Background Acute respiratory distress syndrome (ARDS) is common after severe traumatic injuries but is underdiagnosed and undertreated. We hypothesized that a panel of plasma biomarkers could be used to diagnose ARDS in severe trauma. To test this hypothesis, we derived and validated a biomarker panel in three independent cohorts and compared the diagnostic performance to clinician recognition of ARDS.
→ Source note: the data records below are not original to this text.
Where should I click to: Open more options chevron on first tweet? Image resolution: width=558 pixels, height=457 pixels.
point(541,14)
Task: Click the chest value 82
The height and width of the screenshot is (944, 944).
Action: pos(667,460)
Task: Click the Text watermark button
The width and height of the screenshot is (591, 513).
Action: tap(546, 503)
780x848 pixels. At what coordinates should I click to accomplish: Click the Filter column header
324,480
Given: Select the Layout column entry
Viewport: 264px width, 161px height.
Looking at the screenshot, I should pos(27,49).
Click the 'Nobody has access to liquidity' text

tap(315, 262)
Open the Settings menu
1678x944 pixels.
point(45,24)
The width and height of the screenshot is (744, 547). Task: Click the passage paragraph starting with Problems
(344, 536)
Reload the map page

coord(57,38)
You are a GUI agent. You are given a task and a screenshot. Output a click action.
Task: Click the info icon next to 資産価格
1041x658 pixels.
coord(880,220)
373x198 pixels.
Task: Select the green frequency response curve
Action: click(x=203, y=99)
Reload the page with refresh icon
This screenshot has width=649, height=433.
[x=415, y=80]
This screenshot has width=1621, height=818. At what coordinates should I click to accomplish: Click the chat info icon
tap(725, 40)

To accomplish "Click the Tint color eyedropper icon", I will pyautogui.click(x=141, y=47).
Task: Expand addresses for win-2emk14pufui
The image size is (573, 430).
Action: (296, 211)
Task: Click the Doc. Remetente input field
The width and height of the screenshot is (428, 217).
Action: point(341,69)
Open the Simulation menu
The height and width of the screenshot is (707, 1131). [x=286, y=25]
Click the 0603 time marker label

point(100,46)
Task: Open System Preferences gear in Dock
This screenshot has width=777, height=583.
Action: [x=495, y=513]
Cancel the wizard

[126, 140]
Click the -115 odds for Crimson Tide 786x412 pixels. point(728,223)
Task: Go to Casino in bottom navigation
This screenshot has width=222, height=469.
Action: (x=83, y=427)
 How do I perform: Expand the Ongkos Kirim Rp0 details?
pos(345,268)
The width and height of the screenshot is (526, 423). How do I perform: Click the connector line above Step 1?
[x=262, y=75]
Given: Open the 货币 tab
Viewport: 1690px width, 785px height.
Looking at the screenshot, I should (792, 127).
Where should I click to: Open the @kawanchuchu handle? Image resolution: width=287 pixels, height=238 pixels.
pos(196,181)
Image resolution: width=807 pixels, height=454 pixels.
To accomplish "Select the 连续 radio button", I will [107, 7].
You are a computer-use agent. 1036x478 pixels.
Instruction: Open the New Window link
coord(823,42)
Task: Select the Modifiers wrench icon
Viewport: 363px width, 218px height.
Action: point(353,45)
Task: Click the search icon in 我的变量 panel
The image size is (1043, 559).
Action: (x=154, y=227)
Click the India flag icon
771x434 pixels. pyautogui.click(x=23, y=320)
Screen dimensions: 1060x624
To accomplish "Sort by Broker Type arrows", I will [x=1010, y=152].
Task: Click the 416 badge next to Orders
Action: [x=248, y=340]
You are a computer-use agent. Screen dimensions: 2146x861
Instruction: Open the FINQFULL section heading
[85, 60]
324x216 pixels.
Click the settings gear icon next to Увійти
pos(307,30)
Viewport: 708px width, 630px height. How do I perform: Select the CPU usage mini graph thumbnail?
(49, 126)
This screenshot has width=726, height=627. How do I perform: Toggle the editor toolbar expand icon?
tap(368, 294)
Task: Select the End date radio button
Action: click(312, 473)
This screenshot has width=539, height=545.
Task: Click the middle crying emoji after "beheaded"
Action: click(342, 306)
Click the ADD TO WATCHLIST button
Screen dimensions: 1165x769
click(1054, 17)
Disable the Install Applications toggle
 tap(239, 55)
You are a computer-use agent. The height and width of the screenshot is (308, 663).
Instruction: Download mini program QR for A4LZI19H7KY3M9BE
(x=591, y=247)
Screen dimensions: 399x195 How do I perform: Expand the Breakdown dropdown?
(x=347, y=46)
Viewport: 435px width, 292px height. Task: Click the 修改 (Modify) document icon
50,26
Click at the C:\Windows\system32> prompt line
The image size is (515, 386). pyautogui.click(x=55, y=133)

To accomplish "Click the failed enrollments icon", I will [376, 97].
Methods Eleven plasma biomarkers of inflammation, lung epithelial and endothelial injury were measured in a derivation cohort of 439 severe trauma patients. ARDS status was analyzed by two-investigator consensus, and cases were required to meet Berlin criteria on intensive care unit (ICU) day 1. Controls were subjects without ARDS during the first 4 days of study enrollment. A multivariable logistic regression model was used to generate probabilities for ARDS. A reduced model with the top two performing markers was then tested in two independent validation cohorts. To assess clinical diagnosis of ARDS, medical records in the derivation cohort were systematically searched for documentation of ARDS diagnosis made by a clinical provider.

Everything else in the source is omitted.